현재까지는 키틴 또는 키토산 유래 면역발현 전달체는 개발된 것이 없고, 키토산 유도체로서 염산염 타입의 키토올리고당의 수용성 키토산화 저분자물을 저급한 수준에서만 일부 특징 없이 사용되고 있으나, 고급 정밀 제품으로의 활용 및 전개 기술이 거의 없어 유도체나 분해산물 형태로 적은 부분만 이용되고 있기 때문에 효용가치와 활용의 전개에 어려움과 단점이 많다.

식이섬유의 결핍은 많은 질병의 원인이 되기 때문에 특히 현대 인류는 면역적 결핍 및 환경 변화에 의해 면역력 자체에 문제를 많이 가지고 있다. 그래서 효율성이 우수하며 자체 면역발현성을 갖는 식이섬유라 하면 질병의 예방 및 치료에 필수적 도움을 줄 수 있을 것이다. 또한, 천연소재는 그 자체가 가지고 있는 특성의 발휘에 구조와 분자량의 변화가 거의 없이 능력을 발휘하게 작용되는 점이 부작용 및 독성 없이 인류 건강에 더욱 큰 가치를 부여하게 된다.
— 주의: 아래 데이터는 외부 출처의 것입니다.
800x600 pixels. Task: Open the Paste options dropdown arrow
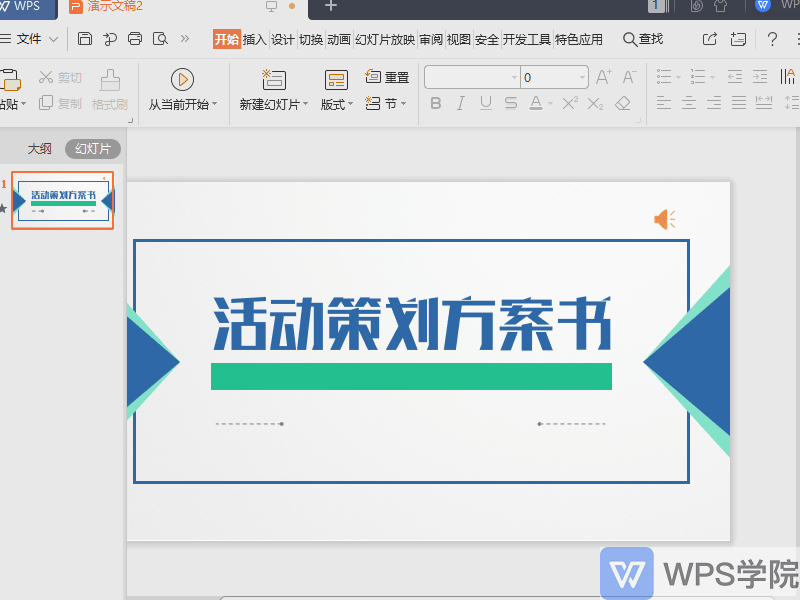[x=22, y=103]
이에, 본 발명자들은 상기와 같은 점을 감안하여 키토산을 연구한 결과, 천연생체고분자 소재인 수용성 키틴 또는 키토산을 소금(NaCl)용액상에서 초음파분해처리, 라이소자임(Lysozyme)으로 분해처리, 에탄올 세정, 이온교환 처리하여 수용성 β-글루코사민 섬유소를 제조한 후 면역단백질을 나노 코팅함으로써 기존의 키토산 개념과 차별화되는 기능적 요소를 함유하는 면역발현성 질소산화물 생성효소(iNOS) 증식 조성제를 제조함으로써 본 발명을 완성하게 되었다.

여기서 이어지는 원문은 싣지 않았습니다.